We might be kindred spirits. Maybe, I thought, we could both be redeemed. It seemed worth a shot, so I bought in.
At the time, classic car restoration was not listed on my skills inventory. That, however, did not deter me. In fact, I was clearly suffering from the confidence of ignorance.
One might even argue I was having a crisis of cognizance, a midlife moment. I just didn’t know what I didn’t know, so I salvaged the old Chevy and set out on my journey of discovery.
Sedan deliveries were light-duty commercial transports built on a passenger car chassis. Consequently, they combined the ride and handling, gas mileage, and comfort of a passenger sedan or station wagon with the carrying capacity of a panel truck or van.
They were typically used for suburban services or light product delivery and were especially suitable for transporting smaller packages that could be stowed in the enclosed rear compartment.
Their halcyon days began in the 1930s and tailed off during the 1950s. Consequently, my depression-era specimen was from the earlier days of the delivery movement.
My initial investment was modest, only about $5,000. All too soon, however, the enterprise began to consume gobs of greenbacks.
The body work, new chassis, souped-up motor, custom wheels and tires, paint, and a variety of other upgrades required mountains of cash.
And that’s when the tension began to build. All too soon I became embarrassed by the cost and started concealing the escalating payments from my initially-supportive spouse.
As everybody knows, that’s a slippery slope. I convinced myself, however, that I was in the chute and couldn’t get off that raging bull without finishing the ride, no matter how painful, no matter the cost. Soon the car would be complete and nobody would be the wiser.

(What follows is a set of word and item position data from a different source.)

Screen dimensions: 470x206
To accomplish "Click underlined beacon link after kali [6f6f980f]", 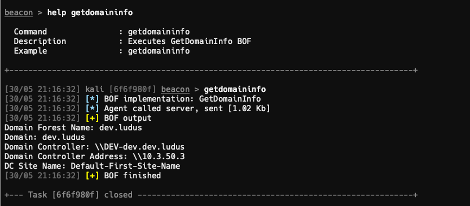I will click(x=175, y=89).
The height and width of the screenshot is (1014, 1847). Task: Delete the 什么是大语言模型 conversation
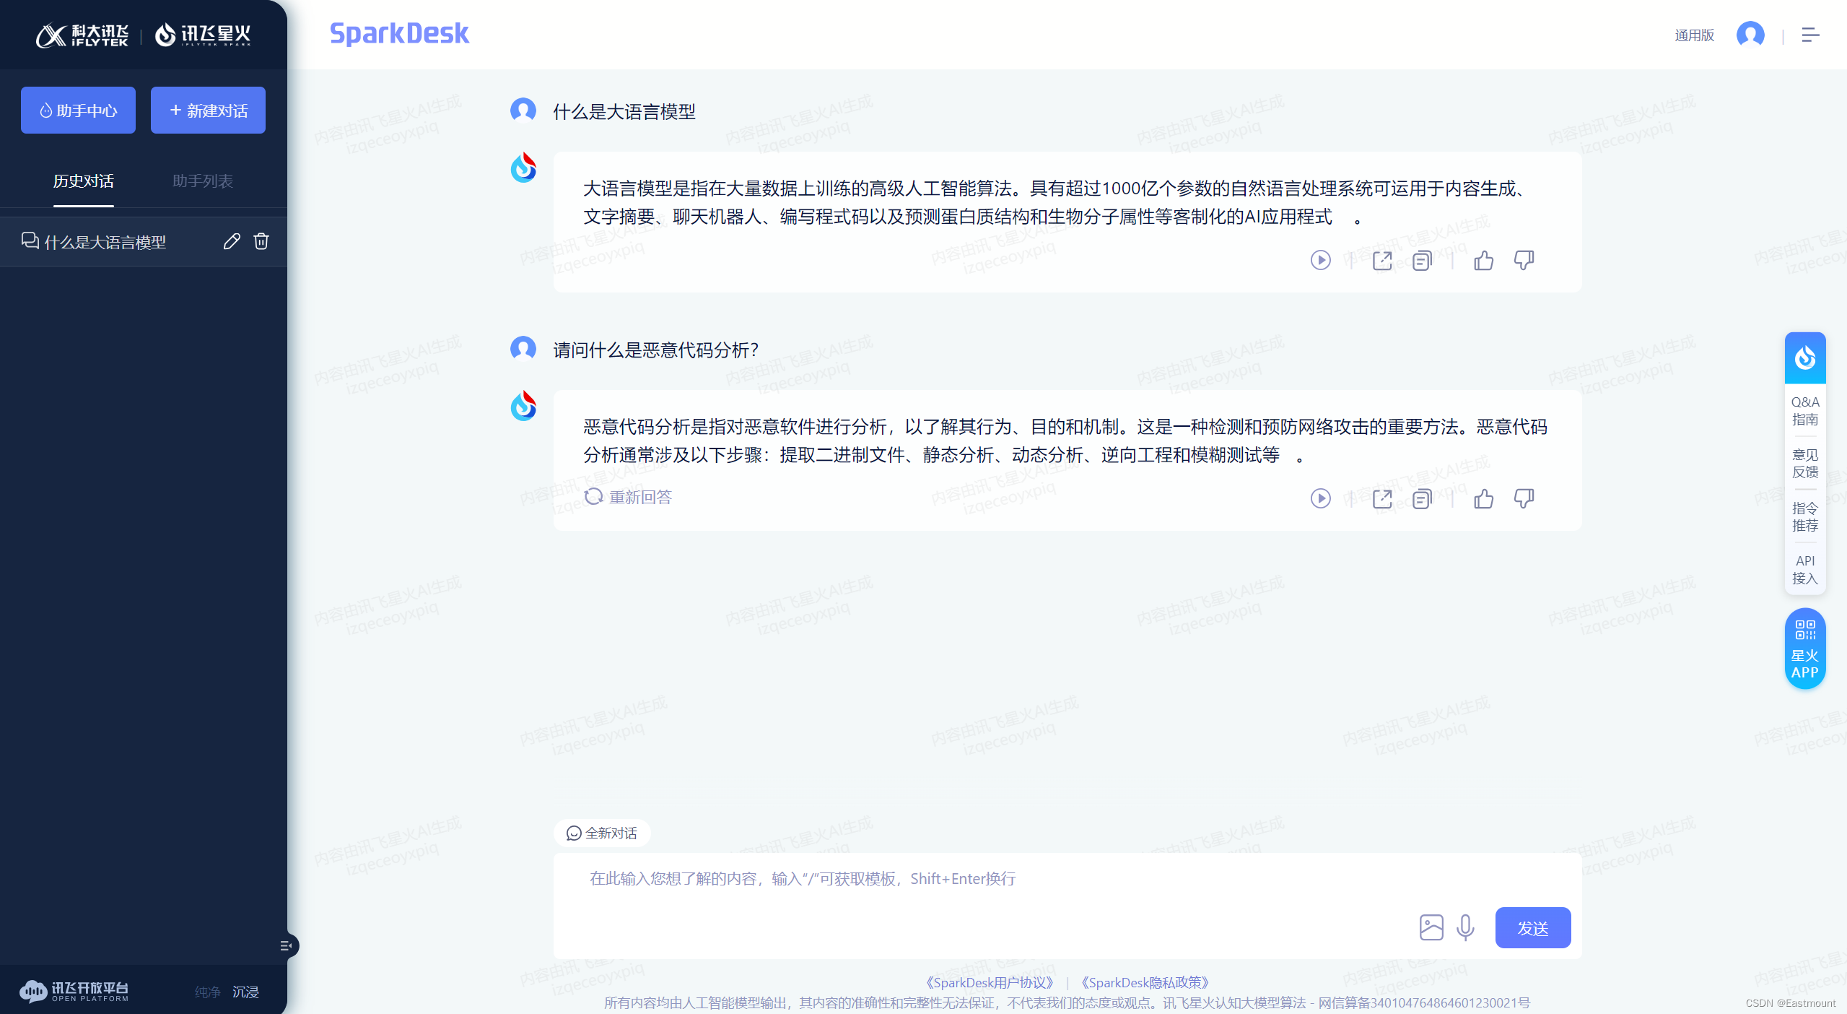[261, 241]
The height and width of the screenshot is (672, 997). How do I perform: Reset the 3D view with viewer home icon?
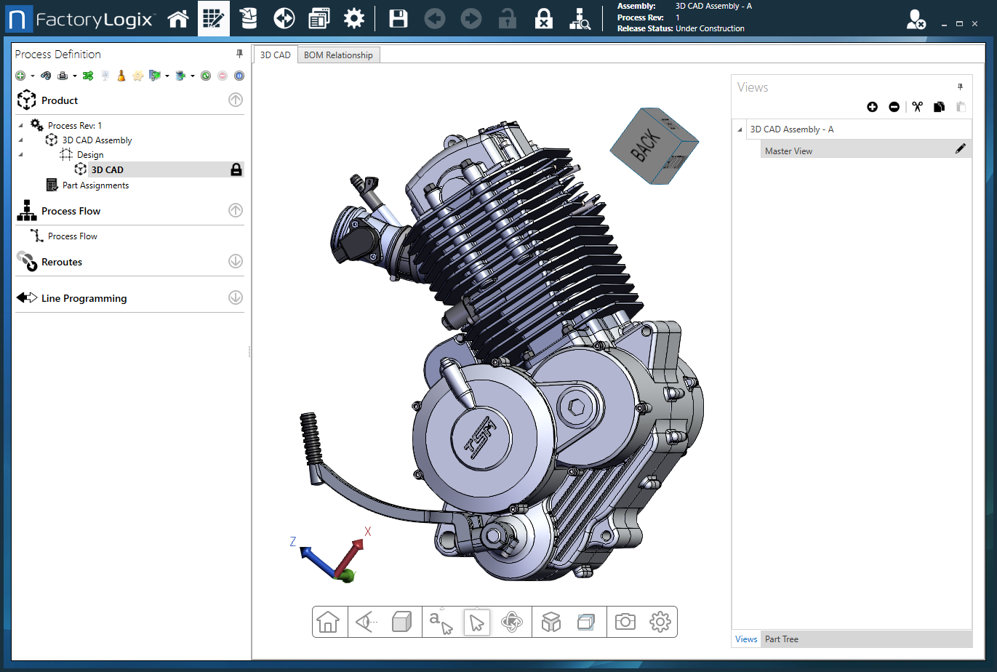(329, 622)
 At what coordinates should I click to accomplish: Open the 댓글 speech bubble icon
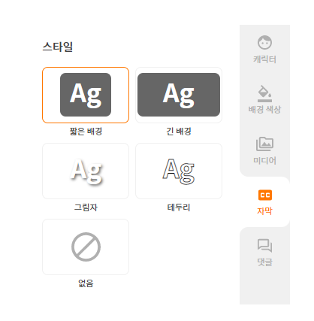point(264,246)
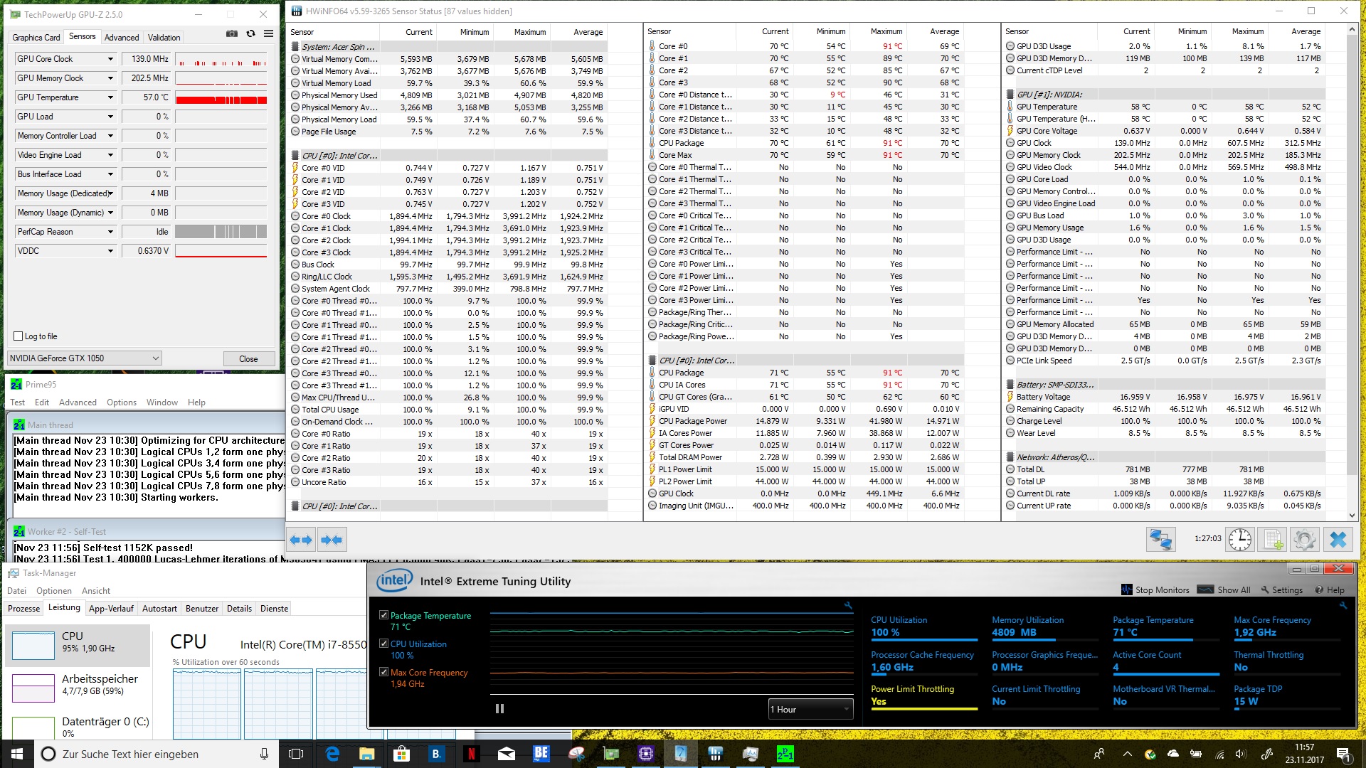Uncheck Package Temperature in Intel XTU
This screenshot has height=768, width=1366.
pyautogui.click(x=383, y=615)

When she discovered my duplicity, Jana was not amused. To make matters worse, my mechanic unexpectedly expired, leaving me a partially finished job and taking all the associated information with him to the grave.
After bouncing the Chevy from shop to shop for several months, the car was finally ready for the road. It was, however, too late.
At times, I felt the car and I had been cursed. So, in order to exorcise the delivery demons and repair the relationship, the car had to go.
As it happens, about that time John Huntress, accomplished Southwest lapidarist and noted authority on all things turquoise, arrived at Twin Rocks Trading Post with his cases of turquoise and coral treasure.
As I pawed through Royston, Candelaria, Blue Gem, and Bisbee pendants, buckles, and beads of great beauty, I laid out my tale of woe: hot rod, too much money wasted, angry spouse, gotta go.
As anyone who has ever met “Brother John” knows, it is difficult to get a word in edgewise when he starts talking mining, miners, minerals, or making jewelry.
Notwithstanding his inherent loquacity, John listened intently to my sad story and when I mentioned the car was a ’36 Chevy he seemed genuinely interested.
“1936 Chevy Sedan Delivery?” he asked tentatively.
“Yup,” I said, making a sad face.
“When can I see it? Wanna trade?”
It turns out John is a big fan of sedan deliveries, and my automotive storm was about to break. The sun was shining through the clouds.
It took a while, but John and I finally hammered out a deal: baskets and jewelry for the Chevy.
In the 1960s, Pete Seeger wrote a song entitled Where Have All the Flowers Gone?, which was recorded by the Kingston Trio and Peter, Paul, and Mary.
I have often thought of that song in the context of historic Navajo baskets, which seem to have disappeared from the market about 20 years ago.
While there was never an overabundance, when Twin Rocks Trading Post first opened in 1989, there were always a few circulating through the shop. And then they were gone... evaporated.
As John and I haggled through the details of our deal, I realized he had been one of the people hoarding the good ones, and was, at least in part, responsible for the dearth of early to mid-20th century Navajo baskets.
At the end of the day, he had the Chevy, I had his cache of baskets and several pieces of turquoise jewelry, and the marriage was back on track.
And that, as they say, was a fair trade.